> PASSAGE TO READ:
'''
According to details of the MOU, the first phase of the initiative is to implement the program at NUC-selected universities while the second phase will bring Nigerian researchers to train at ILPB and equipment distributed to Nigerian universities. The MOU postulates that by this time, there should be “global impact of research with widespread implementation of quantum dots and other nanoparticles in the fields of medical diagnosis and treatment.” The third stage, meant to take place five to 10 years from now, will be defined by major research focuses, sufficient funding, and effective personnel training and the centre is expected to become a first-class research center not only in Nigeria, but in the world.

The NUC appointed Paras Prasad, a professor of chemistry and medicine with the University of Buffalo (UB) and the executive director of the ILPB, as the head of the joint research center.

“The two major application areas are alternate energy and health care. We are applying this merge of photonics, of light wave energy, for application in the area of medicine called nanomedicine. The other, alternative energy focuses primarily on solar energy harvesting,” he said.

Despite the reference to alternative energy the primary focus, according to Folarin Erogbogbo, leader of the Nigerian group and research assistant professor in cancer nanotechnology, is nanomedicine.

Handheld diagnostic tool: nanoLAB

There’s a lot more action on the ‘handheld diagnostic equipment and abolish invasive testing’ front than I realized. (In my  Feb. 15, 2011 posting I highlighted the UK’s Argento [physical device and diagnostic tests for athletes] and PROOF [a Canadian group working 0n some new diagnostic tests for kidney patients and others].)
'''
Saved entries
'''
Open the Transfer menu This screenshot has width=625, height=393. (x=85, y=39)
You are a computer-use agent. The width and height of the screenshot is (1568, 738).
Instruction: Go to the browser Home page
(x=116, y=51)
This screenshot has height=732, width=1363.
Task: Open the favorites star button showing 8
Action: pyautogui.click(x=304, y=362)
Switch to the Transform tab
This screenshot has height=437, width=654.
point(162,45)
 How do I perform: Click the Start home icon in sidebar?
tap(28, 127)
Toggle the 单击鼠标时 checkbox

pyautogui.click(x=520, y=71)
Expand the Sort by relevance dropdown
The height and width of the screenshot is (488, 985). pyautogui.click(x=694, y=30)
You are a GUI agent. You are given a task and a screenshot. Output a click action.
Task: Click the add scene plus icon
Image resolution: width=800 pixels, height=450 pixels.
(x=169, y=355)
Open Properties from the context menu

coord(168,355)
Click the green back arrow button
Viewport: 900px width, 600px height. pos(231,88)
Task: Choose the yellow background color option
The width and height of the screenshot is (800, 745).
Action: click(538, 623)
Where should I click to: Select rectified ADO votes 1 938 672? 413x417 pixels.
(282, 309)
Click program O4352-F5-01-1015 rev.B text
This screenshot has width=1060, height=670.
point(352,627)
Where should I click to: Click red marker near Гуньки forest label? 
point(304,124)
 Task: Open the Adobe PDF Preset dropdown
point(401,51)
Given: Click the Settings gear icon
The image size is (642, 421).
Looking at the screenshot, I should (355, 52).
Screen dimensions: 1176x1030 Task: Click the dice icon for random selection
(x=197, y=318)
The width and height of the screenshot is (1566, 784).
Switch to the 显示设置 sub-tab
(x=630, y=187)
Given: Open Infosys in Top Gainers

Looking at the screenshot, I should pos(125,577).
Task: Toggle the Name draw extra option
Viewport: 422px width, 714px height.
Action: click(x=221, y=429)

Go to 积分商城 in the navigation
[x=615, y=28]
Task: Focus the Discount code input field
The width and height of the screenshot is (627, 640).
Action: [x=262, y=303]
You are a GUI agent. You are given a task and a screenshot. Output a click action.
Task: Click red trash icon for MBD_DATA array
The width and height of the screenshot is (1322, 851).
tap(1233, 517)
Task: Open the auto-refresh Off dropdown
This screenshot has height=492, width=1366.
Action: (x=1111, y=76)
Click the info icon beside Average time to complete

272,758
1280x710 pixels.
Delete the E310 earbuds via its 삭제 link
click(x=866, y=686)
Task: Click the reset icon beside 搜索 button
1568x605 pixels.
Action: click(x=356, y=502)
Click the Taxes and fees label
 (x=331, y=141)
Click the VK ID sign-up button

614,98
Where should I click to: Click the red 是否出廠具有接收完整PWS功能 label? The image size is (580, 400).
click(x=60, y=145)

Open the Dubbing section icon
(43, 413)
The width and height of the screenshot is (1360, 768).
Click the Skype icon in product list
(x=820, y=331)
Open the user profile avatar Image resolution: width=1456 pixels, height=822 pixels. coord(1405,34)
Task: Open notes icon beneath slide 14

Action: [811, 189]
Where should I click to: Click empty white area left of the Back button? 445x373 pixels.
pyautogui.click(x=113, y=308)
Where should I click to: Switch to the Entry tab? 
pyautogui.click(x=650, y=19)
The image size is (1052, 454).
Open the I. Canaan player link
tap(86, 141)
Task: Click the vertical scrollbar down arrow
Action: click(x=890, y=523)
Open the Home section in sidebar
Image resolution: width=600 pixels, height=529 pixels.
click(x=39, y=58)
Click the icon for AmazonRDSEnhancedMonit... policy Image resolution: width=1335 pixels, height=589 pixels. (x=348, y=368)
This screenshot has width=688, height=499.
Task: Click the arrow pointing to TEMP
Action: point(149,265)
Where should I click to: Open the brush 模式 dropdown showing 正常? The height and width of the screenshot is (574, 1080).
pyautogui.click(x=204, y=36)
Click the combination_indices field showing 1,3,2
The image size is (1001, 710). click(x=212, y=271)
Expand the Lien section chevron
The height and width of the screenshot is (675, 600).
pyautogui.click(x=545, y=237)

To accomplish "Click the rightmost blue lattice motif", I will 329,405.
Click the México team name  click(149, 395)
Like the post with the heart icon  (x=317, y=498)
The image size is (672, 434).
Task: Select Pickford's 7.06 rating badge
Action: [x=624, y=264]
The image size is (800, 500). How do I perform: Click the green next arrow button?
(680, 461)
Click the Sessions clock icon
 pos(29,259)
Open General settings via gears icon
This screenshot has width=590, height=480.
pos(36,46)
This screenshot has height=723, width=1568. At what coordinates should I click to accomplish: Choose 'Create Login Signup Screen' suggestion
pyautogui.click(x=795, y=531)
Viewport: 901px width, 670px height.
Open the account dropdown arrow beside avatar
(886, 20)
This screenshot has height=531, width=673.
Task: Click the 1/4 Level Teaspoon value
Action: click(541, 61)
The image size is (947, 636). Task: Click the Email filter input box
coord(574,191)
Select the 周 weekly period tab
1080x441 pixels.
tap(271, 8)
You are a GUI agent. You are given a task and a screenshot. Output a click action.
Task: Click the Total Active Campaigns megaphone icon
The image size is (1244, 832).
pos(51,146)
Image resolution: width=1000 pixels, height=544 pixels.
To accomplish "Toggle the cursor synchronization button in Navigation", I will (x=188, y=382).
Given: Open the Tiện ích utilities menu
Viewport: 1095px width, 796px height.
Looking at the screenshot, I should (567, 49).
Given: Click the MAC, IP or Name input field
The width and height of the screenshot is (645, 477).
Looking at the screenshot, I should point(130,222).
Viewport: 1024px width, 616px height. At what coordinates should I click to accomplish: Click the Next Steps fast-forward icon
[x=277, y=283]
'''
> COMPLETE THE FOLLOWING:
1 - Answer these questions about the passage on the Nigerian research center:
(a) Whom did the NUC appoint as head of the joint research center?
(b) According to Folarin Erogbogbo, what is the primary focus?
(c) How many years from now is the third stage meant to take place?
2 - In the passage on the Nigerian research center, rewrite the stretch that opens with "According to details" and ends after "in the world.", swapping "first phase" for "initial phase".

> ANSWERS BELOW:
1 -
(a) Paras Prasad
(b) Nanomedicine
(c) Five to 10 years

2 -
According to details of the MOU, the initial phase of the initiative is to implement the program at NUC-selected universities while the second phase will bring Nigerian researchers to train at ILPB and equipment distributed to Nigerian universities. The MOU postulates that by this time, there should be “global impact of research with widespread implementation of quantum dots and other nanoparticles in the fields of medical diagnosis and treatment.” The third stage, meant to take place five to 10 years from now, will be defined by major research focuses, sufficient funding, and effective personnel training and the centre is expected to become a first-class research center not only in Nigeria, but in the world.